Debout sur 42 berges, la taille moyenne, Ousmane Baldé est un « miraculé ». Il est le seul survivant d’un grave accident routier survenu à hauteur de Fatick. Mais son handicap a fait de lui une sorte de bras cassé. Un « bon à rien » que des détracteurs imaginent finir pieds-nus, plaies béantes, dans les mines de sel de Fatick. L’accident de moto, il y a bientôt 7 longues années, a complètement chamboulé sa vie. Sur son visage ridé, se lit un désespoir sans fin. Une grande tristesse. « Je vis un mal profond. Depuis mon accident, je suis devenu un bon à rien puisque la perte de mon bras droit ne me permet plus de faire du taxi-moto. Je suis marié et père de deux enfants mais maintenant c’est mon épouse qui s’attèle dans la vente de fruits pour nourrir la famille. Ce n’est pas encourageant mais je ne peux plus faire grande chose », confie Ousmane. A Dakar, chaque fois que Mariama Diop monte à bord de son véhicule et circule sur la voie publique, il implore Dieu de la protéger contre les accidents de la circulation.
« Je vis un mal profond »
« Les accidents, ce n’est pas seulement hors de la capitale. A Dakar, il faut conduire avec prudence sinon on risque de cogner ou de se faire coincer. J’ai vécu l’expérience pour avoir été renversée, une fois. Cet accident m’a causé des douleurs de dos qui me hantent toujours le sommeil », lance-t-elle, au-devant de son volant, sur les Allées Malick Sy de Dakar. Mariama n’a pas subi d’amputation. Elle jouit de tous ses organes. Seulement, la peur au ventre, cette dame beau teint, supporte douloureusement et profondément les séquelles des accidents routiers.

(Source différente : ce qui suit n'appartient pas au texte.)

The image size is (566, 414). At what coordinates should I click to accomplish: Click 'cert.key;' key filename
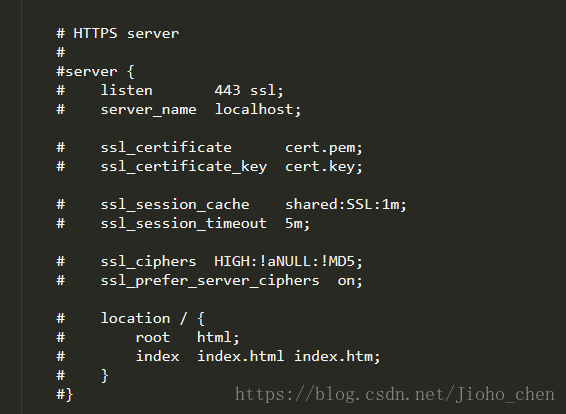click(324, 167)
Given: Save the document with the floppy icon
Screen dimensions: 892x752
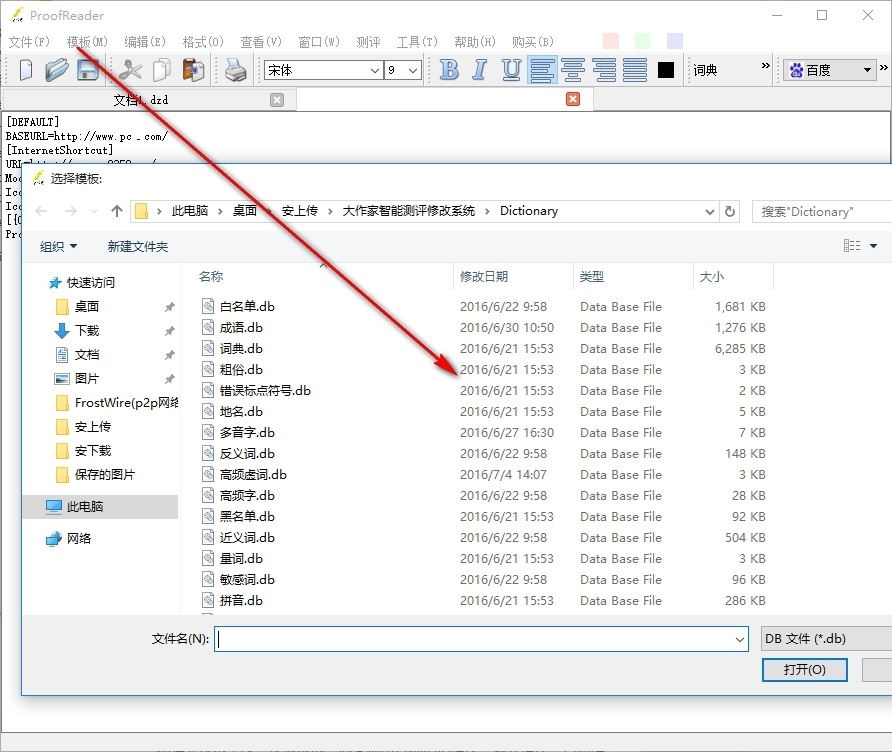Looking at the screenshot, I should click(88, 70).
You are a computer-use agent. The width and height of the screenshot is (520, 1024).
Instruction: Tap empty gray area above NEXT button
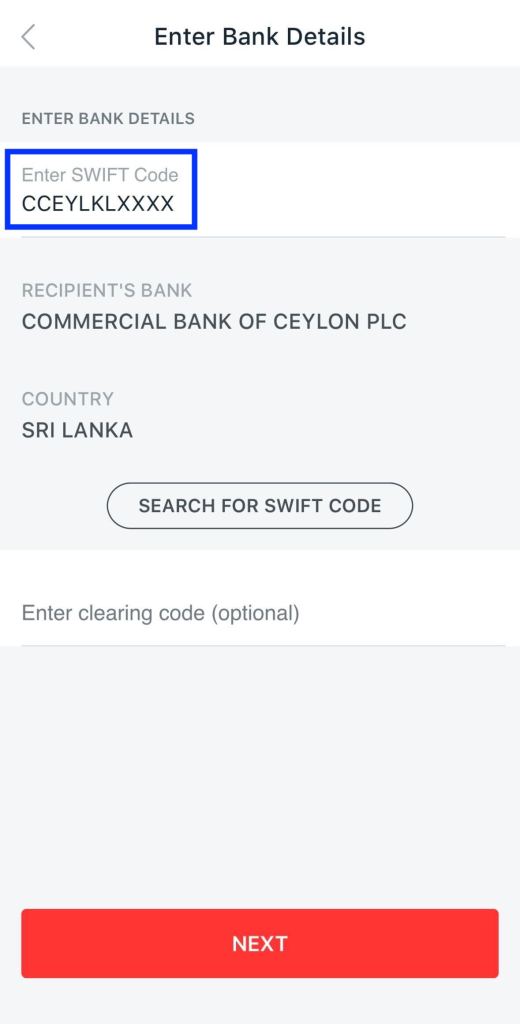pos(260,777)
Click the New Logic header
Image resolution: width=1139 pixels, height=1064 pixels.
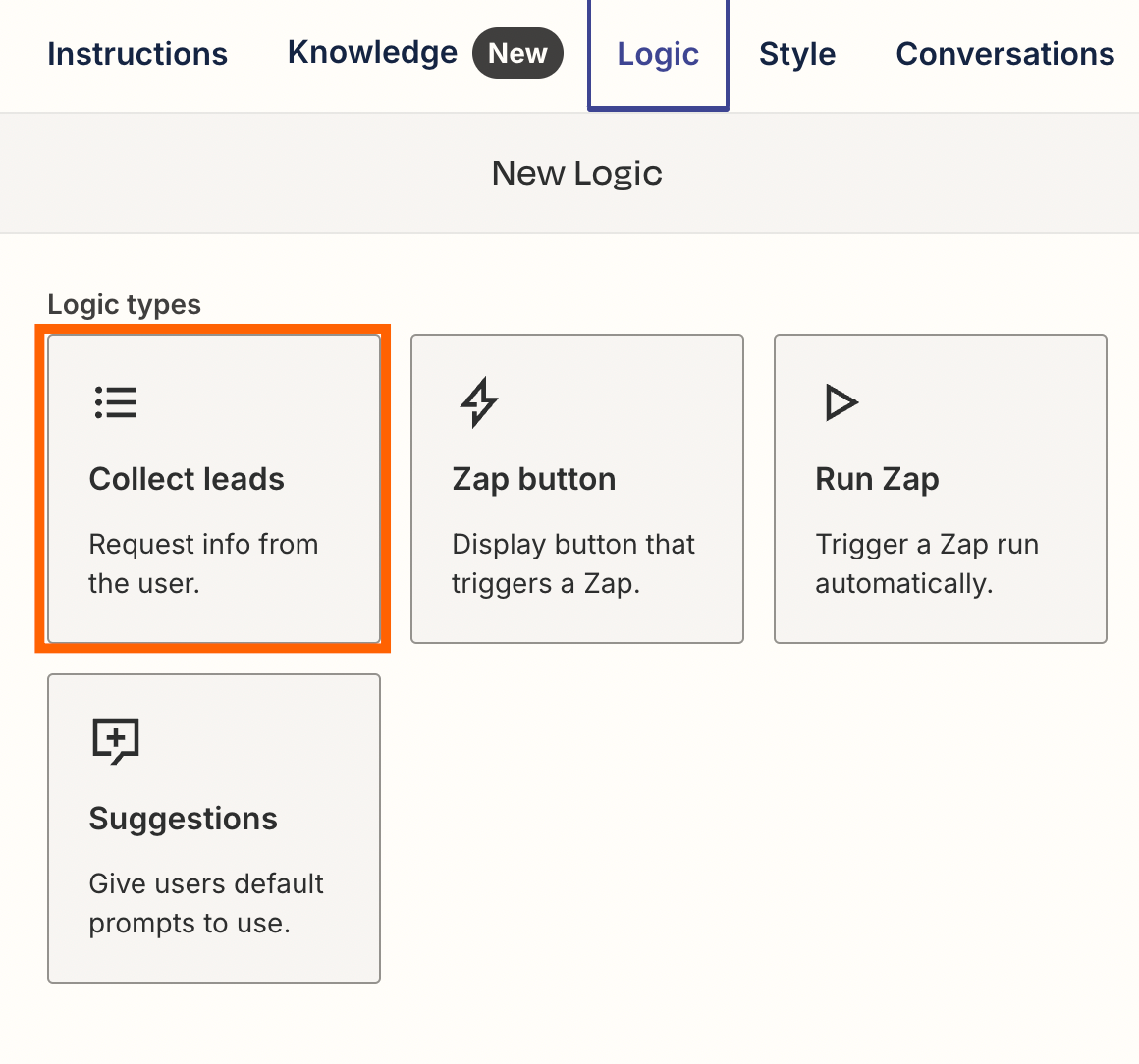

« La personne peut même revivre l’épisode traumatique à vie »
Les séquelles des accidents de la circulation sont la face visible de l’iceberg. Derrière la mutilation de certaines parties du corps, se cachent la souffrance du stress et de la pression sociale. Un traumatisme permanent qui peut déboucher sur la folie ou au suicide. Et sans suivi psychologique, les rescapés peuvent traîner une crise post-traumatique pouvant les pousser à vivre repliés sur eux-mêmes. Cet isolement est fatal et peut, à la longue, provoquer des facteurs de déstabilisation personnelle ou une autodestruction. « La personne peut même revivre l’épisode traumatique à vie », renchérit Moussa Niang, psychologue-conseiller. D’où l’importance pour les autorités compétentes de mettre en place des mécanismes de suivi personnel destinés aux victimes d’accidents de la route. Il y a, certes, le Fonds de garantie automobile qui assure les victimes sur le plan de la prise en charge médicale. Mais au-delà, il urge de garantir un suivi psychologique aux rescapés, voire aux familles des défunts.